Experience Modifiers is it right?
We’re never surprised at the number of experience mod mistakes that we find daily, due to an inherent flaw in the system there’s too many people involved gathering and reporting the data or “too many cooks are spoiling the soup.” Bookkeepers and accountants are gathering information for work comp auditors who are reporting payroll to Insurance companies; claim departments reporting paid and reserved claims; wrap up administrators filing similar data; multiple state filings; mergers, acquisitions and the misappropriation of injury codes are just a few.
Don’t be lulled into a comfort zone just because your experience rating is under 1.0 odds are its incorrect.
Most contractors are limited to job bidding if their experience modifiers exceed 1.0 and this trend is now leaking into other industries. One of the most common questions is “what happened to my experience mod?”
One of the most common questions employers ask is: “Why did my mod change?”
An employer’s experience rating modification can change for many reasons, but these changes generally fall into one of three categories:
1. Changes in the Employer’s Experience
A change in an employer’s claim experience is the most common reason the mod will change. For example, if employers incur new claims, especially costly claims, they may see an increase in their mods. Conversely, if the oldest year rolling off the experience rating period has relatively poor claim experience and is replaced with a new year with relatively good experience, it is likely that employers will see a reduction in their mods. Under either scenario, the impact on a mod will depend upon the number of employees, the number of claims, and the sizes of claims.
2. Changes in the Average Industry Experience Benchmark
Experience rating compares an employer’s experience to the industry’s average, or benchmark, experience. Each year, the benchmark itself can change, which can, in turn, change an employer’s mod.
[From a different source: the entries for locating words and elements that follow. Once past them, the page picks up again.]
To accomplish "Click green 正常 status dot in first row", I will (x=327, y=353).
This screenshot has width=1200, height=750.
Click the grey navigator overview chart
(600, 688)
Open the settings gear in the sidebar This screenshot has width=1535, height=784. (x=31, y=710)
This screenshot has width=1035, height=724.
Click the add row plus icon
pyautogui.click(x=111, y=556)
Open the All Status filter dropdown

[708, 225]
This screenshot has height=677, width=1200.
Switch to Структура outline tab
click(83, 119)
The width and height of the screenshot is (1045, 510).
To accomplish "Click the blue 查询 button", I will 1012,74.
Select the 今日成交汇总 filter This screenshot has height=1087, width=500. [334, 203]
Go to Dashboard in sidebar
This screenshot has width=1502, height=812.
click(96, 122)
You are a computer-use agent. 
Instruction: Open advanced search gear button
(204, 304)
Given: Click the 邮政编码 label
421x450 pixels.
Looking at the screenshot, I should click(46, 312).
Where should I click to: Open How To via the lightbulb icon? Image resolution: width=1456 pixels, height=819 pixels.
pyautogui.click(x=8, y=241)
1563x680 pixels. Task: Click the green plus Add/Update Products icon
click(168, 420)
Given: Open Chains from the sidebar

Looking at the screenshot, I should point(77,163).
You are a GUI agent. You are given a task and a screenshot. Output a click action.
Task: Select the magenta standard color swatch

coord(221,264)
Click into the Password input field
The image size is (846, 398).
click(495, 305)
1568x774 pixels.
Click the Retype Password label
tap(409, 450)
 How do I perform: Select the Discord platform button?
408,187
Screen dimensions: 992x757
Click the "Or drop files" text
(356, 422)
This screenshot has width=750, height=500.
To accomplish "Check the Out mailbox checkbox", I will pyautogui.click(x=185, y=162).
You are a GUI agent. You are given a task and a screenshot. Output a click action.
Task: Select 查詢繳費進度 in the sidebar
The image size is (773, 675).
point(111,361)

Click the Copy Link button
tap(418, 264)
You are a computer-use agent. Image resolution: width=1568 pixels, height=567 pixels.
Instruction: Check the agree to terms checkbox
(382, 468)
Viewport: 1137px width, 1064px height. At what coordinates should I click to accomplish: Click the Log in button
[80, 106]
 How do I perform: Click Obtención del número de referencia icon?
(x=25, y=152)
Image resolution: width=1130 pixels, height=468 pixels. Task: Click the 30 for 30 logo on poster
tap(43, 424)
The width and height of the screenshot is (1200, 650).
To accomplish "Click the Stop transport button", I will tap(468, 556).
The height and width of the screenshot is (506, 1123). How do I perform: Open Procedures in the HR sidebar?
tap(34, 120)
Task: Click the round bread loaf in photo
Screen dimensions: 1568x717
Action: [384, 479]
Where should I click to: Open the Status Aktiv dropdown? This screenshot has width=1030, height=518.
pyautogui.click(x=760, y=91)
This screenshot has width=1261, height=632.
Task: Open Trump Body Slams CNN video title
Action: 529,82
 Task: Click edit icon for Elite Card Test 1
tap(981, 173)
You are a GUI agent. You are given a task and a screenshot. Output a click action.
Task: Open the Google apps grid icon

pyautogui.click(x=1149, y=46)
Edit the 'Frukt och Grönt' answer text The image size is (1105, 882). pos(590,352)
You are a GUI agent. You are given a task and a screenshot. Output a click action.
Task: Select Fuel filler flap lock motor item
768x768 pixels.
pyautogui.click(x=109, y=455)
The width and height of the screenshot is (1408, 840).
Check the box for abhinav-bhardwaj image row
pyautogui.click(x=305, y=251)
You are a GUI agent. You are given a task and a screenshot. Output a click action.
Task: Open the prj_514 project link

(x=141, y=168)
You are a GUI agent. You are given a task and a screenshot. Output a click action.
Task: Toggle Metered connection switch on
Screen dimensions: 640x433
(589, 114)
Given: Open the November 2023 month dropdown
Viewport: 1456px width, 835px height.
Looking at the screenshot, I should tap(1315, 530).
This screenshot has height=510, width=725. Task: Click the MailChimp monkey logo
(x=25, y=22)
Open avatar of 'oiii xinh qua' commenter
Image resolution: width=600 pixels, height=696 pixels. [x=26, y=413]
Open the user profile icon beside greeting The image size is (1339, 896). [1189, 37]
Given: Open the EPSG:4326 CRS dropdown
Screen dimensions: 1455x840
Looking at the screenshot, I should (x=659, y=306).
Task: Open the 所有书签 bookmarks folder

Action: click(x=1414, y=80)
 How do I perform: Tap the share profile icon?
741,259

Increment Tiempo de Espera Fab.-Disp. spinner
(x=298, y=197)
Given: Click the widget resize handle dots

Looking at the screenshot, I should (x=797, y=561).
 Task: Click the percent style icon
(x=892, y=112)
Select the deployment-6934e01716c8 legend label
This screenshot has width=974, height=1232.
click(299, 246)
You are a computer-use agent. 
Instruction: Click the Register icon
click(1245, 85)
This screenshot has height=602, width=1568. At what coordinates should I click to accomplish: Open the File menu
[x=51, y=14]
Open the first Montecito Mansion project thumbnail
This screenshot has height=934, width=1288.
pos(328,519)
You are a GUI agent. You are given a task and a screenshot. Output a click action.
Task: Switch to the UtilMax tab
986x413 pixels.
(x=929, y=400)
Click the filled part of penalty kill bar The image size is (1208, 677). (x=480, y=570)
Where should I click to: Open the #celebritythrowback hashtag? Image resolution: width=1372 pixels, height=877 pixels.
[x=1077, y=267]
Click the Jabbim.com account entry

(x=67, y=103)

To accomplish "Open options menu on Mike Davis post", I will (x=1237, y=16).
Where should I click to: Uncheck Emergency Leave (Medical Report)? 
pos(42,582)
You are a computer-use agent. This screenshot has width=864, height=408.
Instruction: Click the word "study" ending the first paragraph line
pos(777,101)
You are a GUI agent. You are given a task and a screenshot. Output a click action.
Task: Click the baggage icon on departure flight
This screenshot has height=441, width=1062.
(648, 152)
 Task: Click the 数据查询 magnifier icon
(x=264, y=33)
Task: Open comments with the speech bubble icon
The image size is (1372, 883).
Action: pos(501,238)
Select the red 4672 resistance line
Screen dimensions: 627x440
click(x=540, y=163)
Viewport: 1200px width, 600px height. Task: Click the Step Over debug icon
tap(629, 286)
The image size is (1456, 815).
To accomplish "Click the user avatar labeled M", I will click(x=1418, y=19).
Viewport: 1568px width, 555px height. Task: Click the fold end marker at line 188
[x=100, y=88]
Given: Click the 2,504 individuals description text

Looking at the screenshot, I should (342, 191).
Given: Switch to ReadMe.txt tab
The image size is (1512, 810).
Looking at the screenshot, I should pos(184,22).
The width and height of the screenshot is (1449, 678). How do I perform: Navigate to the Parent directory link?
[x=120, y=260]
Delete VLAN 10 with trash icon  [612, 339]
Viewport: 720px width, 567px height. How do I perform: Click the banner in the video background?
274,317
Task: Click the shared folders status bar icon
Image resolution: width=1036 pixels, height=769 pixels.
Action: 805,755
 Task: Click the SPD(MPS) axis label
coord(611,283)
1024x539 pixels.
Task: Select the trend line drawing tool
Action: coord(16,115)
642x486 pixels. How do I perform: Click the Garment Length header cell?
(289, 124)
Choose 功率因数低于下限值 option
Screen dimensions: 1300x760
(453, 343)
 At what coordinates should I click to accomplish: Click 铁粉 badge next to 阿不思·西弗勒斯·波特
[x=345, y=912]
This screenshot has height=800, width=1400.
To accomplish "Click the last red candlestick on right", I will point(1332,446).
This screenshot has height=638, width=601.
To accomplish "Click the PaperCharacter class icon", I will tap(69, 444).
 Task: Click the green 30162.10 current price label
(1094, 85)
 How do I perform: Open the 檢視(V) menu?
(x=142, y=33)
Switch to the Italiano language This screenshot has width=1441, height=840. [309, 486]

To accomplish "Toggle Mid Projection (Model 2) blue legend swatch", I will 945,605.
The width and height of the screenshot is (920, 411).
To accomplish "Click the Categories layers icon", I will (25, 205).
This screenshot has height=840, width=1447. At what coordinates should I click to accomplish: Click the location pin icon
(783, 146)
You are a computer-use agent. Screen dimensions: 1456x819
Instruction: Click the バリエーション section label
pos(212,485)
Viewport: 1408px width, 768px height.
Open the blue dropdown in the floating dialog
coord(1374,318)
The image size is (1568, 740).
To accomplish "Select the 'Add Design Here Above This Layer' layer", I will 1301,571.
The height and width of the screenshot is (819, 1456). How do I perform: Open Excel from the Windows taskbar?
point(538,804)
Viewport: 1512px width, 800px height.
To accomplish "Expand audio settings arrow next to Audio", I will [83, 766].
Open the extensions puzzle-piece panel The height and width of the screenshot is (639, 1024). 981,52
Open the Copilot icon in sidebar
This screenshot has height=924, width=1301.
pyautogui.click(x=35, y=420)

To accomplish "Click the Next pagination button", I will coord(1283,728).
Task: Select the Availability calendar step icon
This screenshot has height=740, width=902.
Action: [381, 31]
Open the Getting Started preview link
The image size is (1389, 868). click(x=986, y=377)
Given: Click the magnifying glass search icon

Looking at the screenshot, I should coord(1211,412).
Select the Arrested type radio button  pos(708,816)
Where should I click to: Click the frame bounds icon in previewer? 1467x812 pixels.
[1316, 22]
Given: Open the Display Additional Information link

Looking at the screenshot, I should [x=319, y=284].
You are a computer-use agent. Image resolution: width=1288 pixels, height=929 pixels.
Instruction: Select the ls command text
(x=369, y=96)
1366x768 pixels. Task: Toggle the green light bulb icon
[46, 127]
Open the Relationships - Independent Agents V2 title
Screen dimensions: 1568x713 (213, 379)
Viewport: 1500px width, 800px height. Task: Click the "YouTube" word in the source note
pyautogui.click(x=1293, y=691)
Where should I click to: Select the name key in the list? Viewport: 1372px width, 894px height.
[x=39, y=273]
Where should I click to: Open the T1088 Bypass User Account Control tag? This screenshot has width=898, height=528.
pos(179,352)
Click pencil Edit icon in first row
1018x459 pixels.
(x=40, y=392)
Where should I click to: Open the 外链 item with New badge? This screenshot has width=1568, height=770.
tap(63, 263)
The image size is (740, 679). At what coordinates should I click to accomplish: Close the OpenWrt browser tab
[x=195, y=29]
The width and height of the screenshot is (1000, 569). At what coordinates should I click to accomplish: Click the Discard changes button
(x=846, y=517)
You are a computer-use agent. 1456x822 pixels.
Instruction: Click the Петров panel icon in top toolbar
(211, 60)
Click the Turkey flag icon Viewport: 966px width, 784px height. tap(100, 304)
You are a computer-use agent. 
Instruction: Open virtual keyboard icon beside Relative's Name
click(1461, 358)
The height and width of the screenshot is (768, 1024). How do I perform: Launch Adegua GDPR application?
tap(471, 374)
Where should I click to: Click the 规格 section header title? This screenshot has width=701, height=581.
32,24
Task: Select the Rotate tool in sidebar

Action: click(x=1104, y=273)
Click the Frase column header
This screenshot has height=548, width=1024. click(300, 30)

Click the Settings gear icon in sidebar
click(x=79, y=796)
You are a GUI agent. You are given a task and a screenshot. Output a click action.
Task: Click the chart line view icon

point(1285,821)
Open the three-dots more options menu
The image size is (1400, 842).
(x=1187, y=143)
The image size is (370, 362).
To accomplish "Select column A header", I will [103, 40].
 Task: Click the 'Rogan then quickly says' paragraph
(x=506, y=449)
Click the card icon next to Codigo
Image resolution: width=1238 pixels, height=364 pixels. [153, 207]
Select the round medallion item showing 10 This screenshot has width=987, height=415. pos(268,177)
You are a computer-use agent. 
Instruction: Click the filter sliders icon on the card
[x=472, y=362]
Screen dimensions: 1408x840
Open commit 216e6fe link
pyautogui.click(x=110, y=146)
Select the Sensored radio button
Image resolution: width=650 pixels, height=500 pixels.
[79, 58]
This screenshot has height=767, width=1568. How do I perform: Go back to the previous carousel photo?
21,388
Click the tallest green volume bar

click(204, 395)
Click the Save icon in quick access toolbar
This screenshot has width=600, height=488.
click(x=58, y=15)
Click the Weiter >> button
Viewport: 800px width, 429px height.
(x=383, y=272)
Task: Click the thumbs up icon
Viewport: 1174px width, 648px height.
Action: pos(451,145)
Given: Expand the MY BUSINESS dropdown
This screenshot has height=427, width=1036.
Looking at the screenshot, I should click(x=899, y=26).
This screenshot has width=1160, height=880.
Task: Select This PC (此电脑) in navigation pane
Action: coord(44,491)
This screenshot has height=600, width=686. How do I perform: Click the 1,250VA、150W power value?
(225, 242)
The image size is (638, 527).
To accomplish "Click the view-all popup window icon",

Changes in the industry’s benchmark happen because:
- The experience period changes each year. A three-year experience period is used for the industry benchmark that corresponds to the time period used in each employer’s mod. Each year, the oldest year rolls off and a new year?s information is added. In addition, the middle two years change as they mature.
- Claim frequency has been declining for the past two decades. This means that the industry benchmark has improved significantly over time. If an employer’s claim frequency has not declined along with the rest of the industry, its mod may increase even if its experience did not change.
- Average claim costs change over time. The average cost of a claim generally goes up over time. The increased costs, though, are partially offset by increases in payroll. These factors vary significantly by state and over time.
- The overall average statewide mod can change over time. The overall average mod, which averages all employers in a state, is not necessarily 1.00, and it changes slightly over time. These shifts can result from targeted changes, such as when the average statewide mod drifts too far from 1.00 or from unforeseen changes in claim frequency or average costs
All of these factors are reflected in updates to the experience rating values that are included in NCCI’s annual loss cost filing.
3. Changes in the Experience Rating Plan
Finally, changes to the Experience Rating Plan itself may impact an employer’s mod. Although these changes are relatively infrequent, NCCI continually monitors the performance of the plan. A comprehensive review is currently under way.